As she looked at another motorist on Columbia Road Dec. 14, she saw the man grab his chest, slump over his steering wheel and pass out. His wife took the wheel and pulled the car over. That's when Phillips heard the voice.
"All I heard was him - what Greg had told me, right down to the number of compressions," she said, referring to Greg Brooks, whose class in cardiopulmonary resuscitation she had taken only months before.
Phillips called 911 and began performing CPR on the driver - Bill Rutledge of Martinez. She as able to keep Rutledge's heart going until paramedics could arrive. As a result, Rutledge survived a heart attack, and he now enjoys playing golf on the weekends and exercising three times a week.
"It meant a lot to me," he said recently. "She brought me back. And I'm lucky to be here today. The good Lord was looking out for me, I guess. She was there at the right time and the right place."
Phillips praises the class that she took from Brooks and says that everyone should learn CPR because the procedure might be needed at any time.
"I want to encourage people," she said.
Brooks, a paramedic and firefighter at Savannah River Site, has been offering his CPR class at the Columbia County Medical Plaza in Evans about twice a month for the past few years. His final class of the year for the community will be at 5:30 p.m. Thursday at the medical plaza. He will be teaching separate CPR classes for health professionals.
As an instructor of the maneuver that he says "keeps the blood flow and oxygen moving," Brooks says he's often heard stories of saves.
"I've had at least 10 people that I know tell me that they made a save from taking this class," he said.
The procedure isn't hard to learn, he says.
"It's a very easy class, and you'll learn a lot," he said to a group of 10 while teaching Nov. 8. "When you leave here tonight, you'll have it in your mind."

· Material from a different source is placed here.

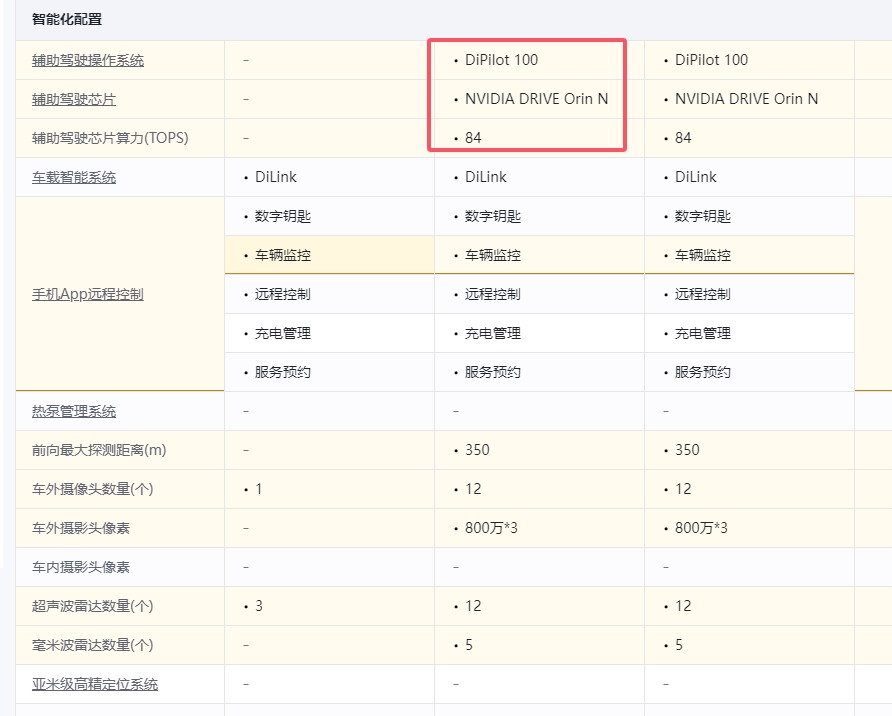Click the 超声波雷达数量(个) row label
Viewport: 892px width, 716px height.
tap(92, 606)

CPR involves the following steps: First, check to see whether the distraught person is conscious and alert. If not, call 911 and place your ear to the person's face while watching the chest to see whether there is any breathing. If there isn't, and it doesn't seem that there is neck trauma or a choking hazard, grab the person's chin with your fingers, lift up and breathe twice slowly into the person's mouth while pinching the nose closed.

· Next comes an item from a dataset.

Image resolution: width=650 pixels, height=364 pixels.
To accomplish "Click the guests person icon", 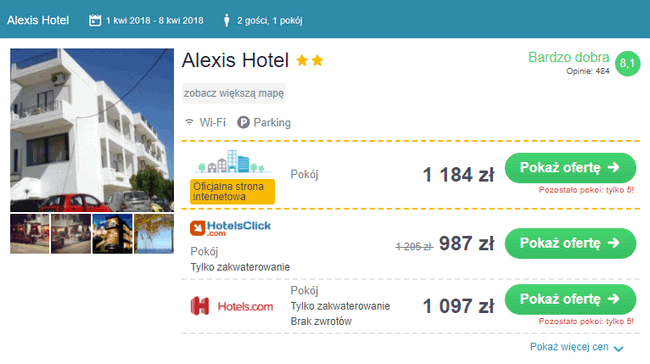I will [x=226, y=20].
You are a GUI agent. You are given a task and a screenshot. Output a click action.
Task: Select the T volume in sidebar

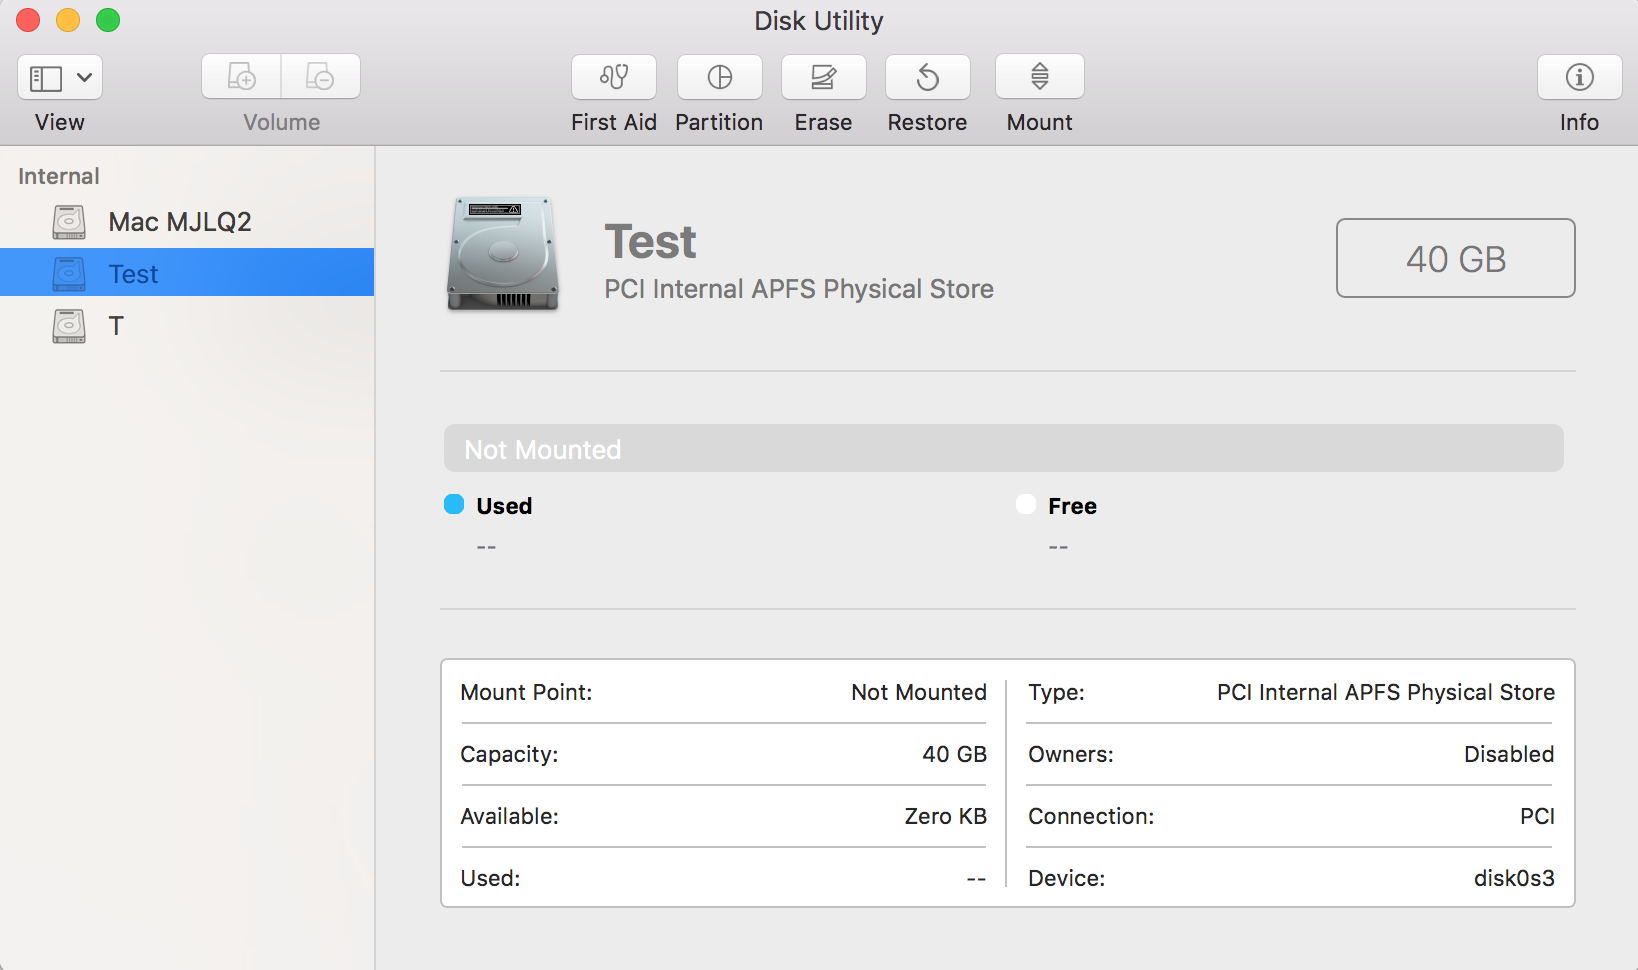coord(116,326)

Each breath should last about a second.
If there is still no breathing, coughing or movement, begin compressions. Find the bottom of the person's breastbone and place the heel of your hand higher up on the breastbone. With one hand over the other, press downward about an inch 15 times quickly. Follow that with two more breaths into the person's mouth. Continue the 15 compressions and two breaths four times, until the person becomes alert or an ambulance arrives.
Brooks says those performing CPR should not expect the victim to recover while the procedure is being performed. Typically, he said, CPR only preserves the person's heart until a paramedic can arrive and provide an electric shock to the heart with an automatic external defibrillator.
"That's key," he said.
The heart, as Brooks explains it, goes into what is called ventricular fibrillation when a heart attack occurs - or a state of quivering. The quivering lasts for about five minutes until the heart completely stops. A save can usually take place only when a shock is given during that time.
The good thing about CPR, Brooks said, is that it keeps the heart in the quivering state sometimes as long as an extra five minutes.
"You're basically buying the person some time," Brooks said.
In Rutledge's case, that time made all the difference.